I am currently 12 and a half weeks pregnant with twins through IVF. They are non identical with seperate sacs and placentas. The placentas are not low lying. I have had moderate OHSS, ovaries are still measuring about 5cm each.  

I had my 12 week scan on Wednesday and all was good, both twins doing well and no problems noted. 

However, I had cramping (moderate, lower abdomen) on Tuesday, Wednesday and Thursday. The cramping went away yesterday but then today I noticed dark brown discharge. There is only a small amount and no cramping at the moment. I haven't had any other bleeding since finding out i was pregnant. 

I called the hospital and they said not much they can do today (unless bleeding gets worse) and have been booked in for a scan on Monday morning but feeling very anxious. 

I know bleeding at 12 weeks can be normal but am worried because of the cramping a couple of days ago too? Can you had cramping and bleeding post twelve weeks and things still be ok? Does the cramping need to be at the same time as the bleeding to be a worry?

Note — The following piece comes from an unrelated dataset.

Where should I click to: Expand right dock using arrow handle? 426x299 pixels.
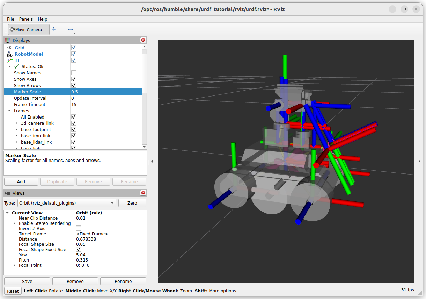419,161
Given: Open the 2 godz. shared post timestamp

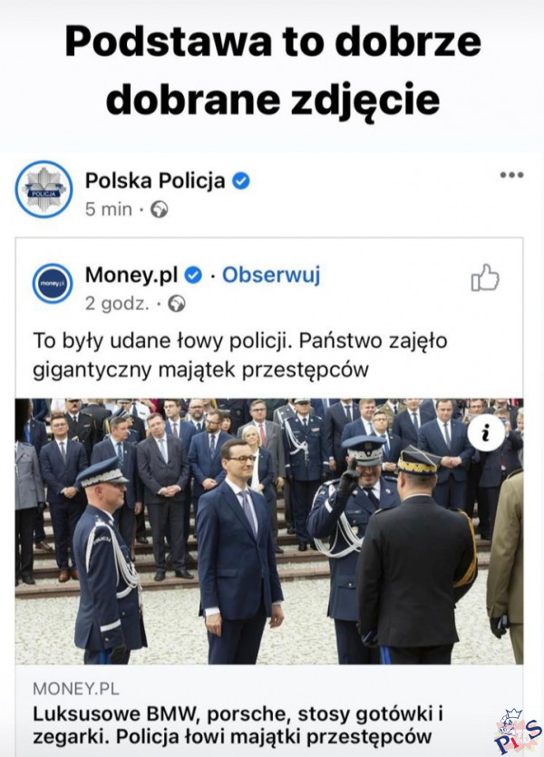Looking at the screenshot, I should pos(117,304).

Would appreciate an honest opinion, thank you so much in advance.


----------



## Kaz1979 (Apr 11, 2011)

Hi Naomi

If just a small amount of brown loss hopefully all is fine. Yes ladies do have bleeding and all is ok. 

If you'd said you'd had red loss and clots them I would prepare yourself for the worst. 

However I think you can be very hopeful that all is fine fingers crossed. But obviously we don't know for sure until you have your scan. 

Kaz xxx


----------



## NaomiL (Mar 28, 2012)

Thank you so much for your quick reply Kaz, really appreciated and really, really helpful xx

Is the cramping a few days ago a concern or is cramping with brown loss sometimes ok?


----------



## emilycaitlin (Mar 7, 2006)

Hi,

It can be quite common as your body adjusts to the changes,

Take Care,

Emilycaitlin xx


----------



## NaomiL (Mar 28, 2012)

Hi,

Just had scan and all completely fine.

Thank you so much for your advice over the weekend

Xx


----------



## Kaz1979 (Apr 11, 2011)

Good news. 

Kaz xxx


----------